On this year’s trip, before climbing K7 West, Prezelj, House and Anderson also made an unsuccessful first-attempt bid on the west summit of the triple peaked, 20,700-foot Farol. An objective in its own right (House referred to Farol, which has no non-technical route to the summit, by saying, “There’s no walk-up on this thing”), it also was their final acclimatization project.

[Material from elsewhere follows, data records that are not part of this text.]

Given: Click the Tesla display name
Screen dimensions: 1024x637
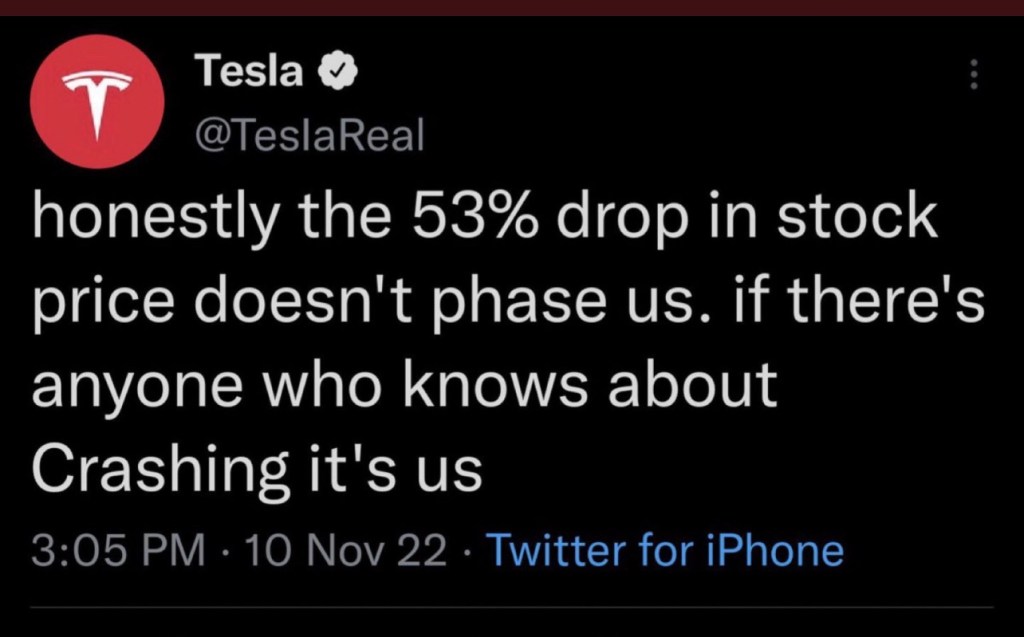Looking at the screenshot, I should [x=250, y=71].
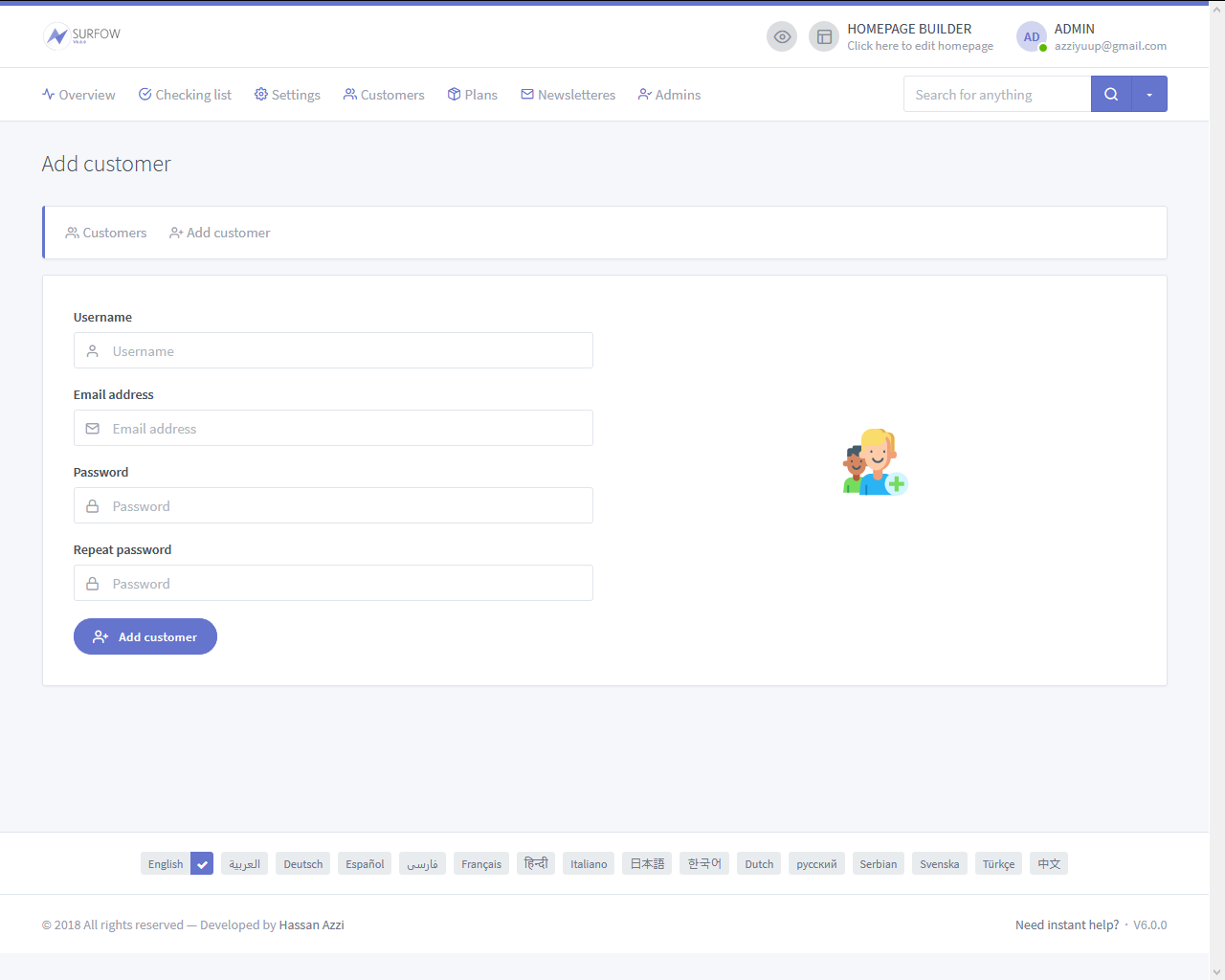Open the homepage builder layout icon
This screenshot has height=980, width=1225.
(824, 37)
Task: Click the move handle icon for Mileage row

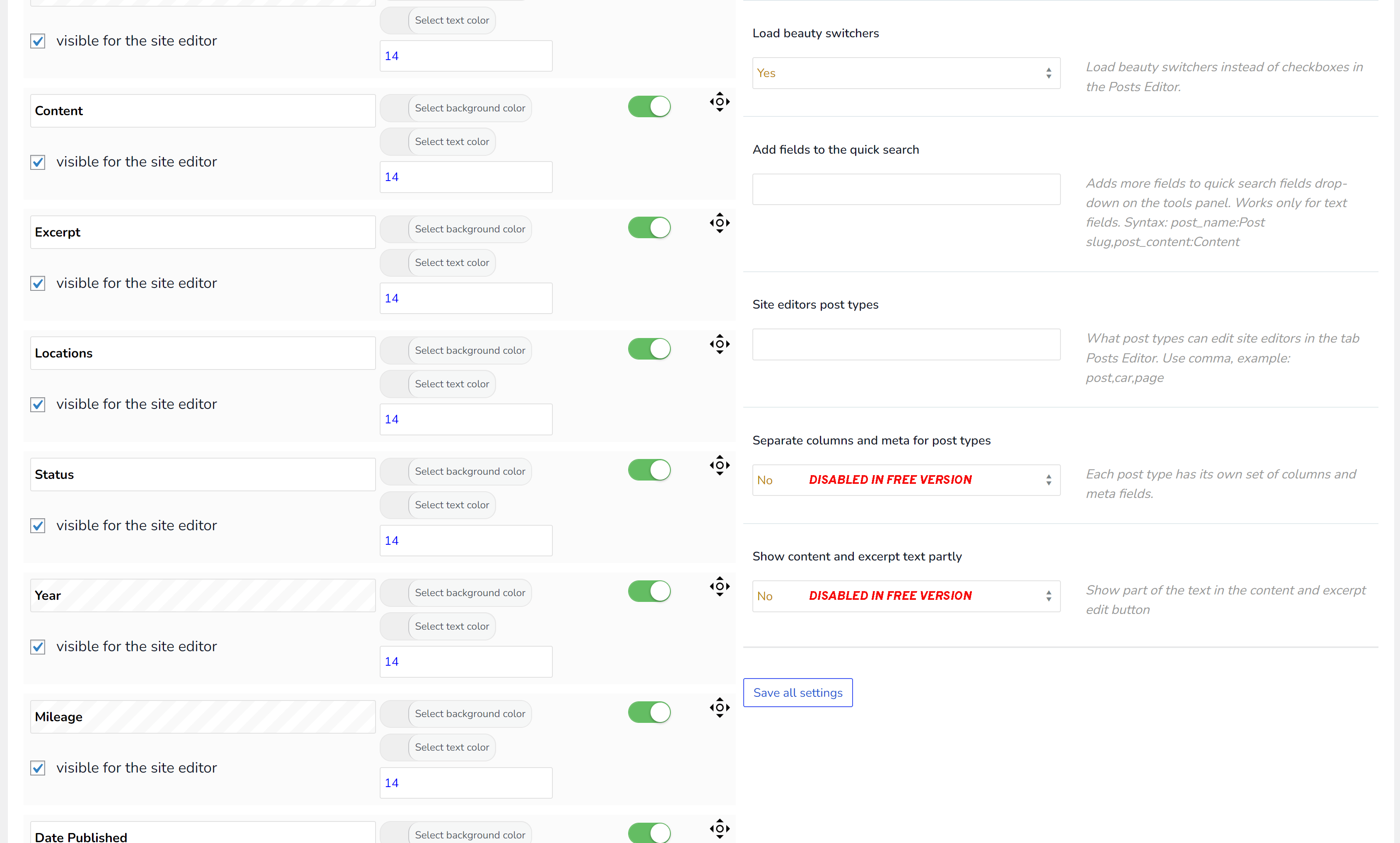Action: (x=719, y=707)
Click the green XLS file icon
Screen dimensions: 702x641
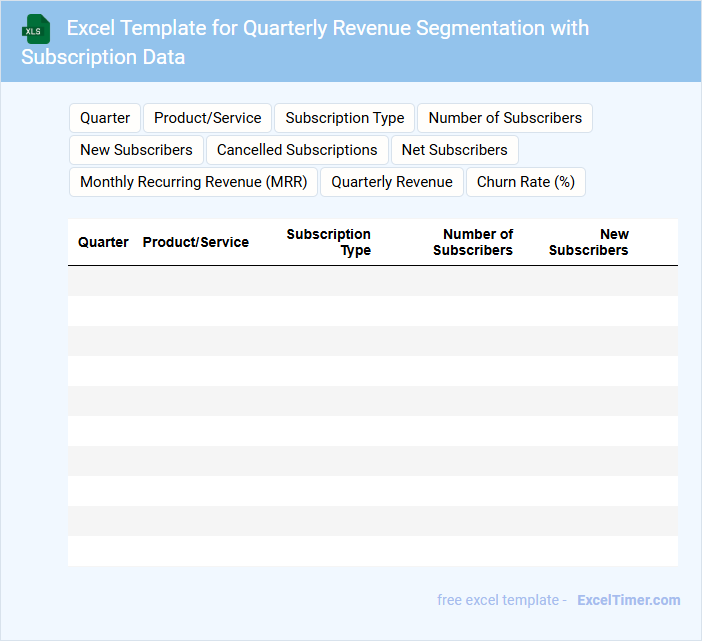[36, 29]
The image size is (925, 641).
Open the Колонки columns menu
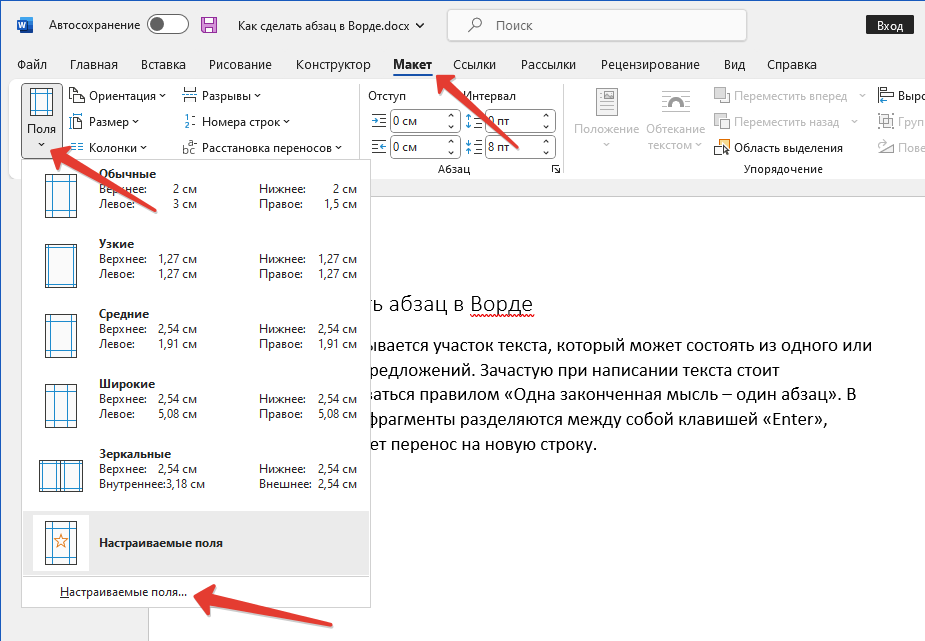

On August 24 the team hiked up the glacier from basecamp to 17,000′ through intermittent rain showers. Precipitation of all types: rain, sleet, wet flakes of snow–intense enough at times to wake House–fell through the night. After several hours of indecision the team packed up their still-wet gear and hiked on, their eye on the couloir system leading to Farol’s south ridge and, eventually, to the westernmost of its three summits. When the sun poked out, rockfall and small avalanches began; throughout the day they continually worsened. Disheartened, the team returned to their bivy site on the glacier, where thirty-six hours of more damp weather engulfed them. House said it was reminiscent of “winter in the North Cascades or something in Scotland.” The short weather window that followed on September 1 allowed the trio to begin making progress on K7. They climbed the face, reached the summit (albeit in a whiteout) and descended in a planned four days.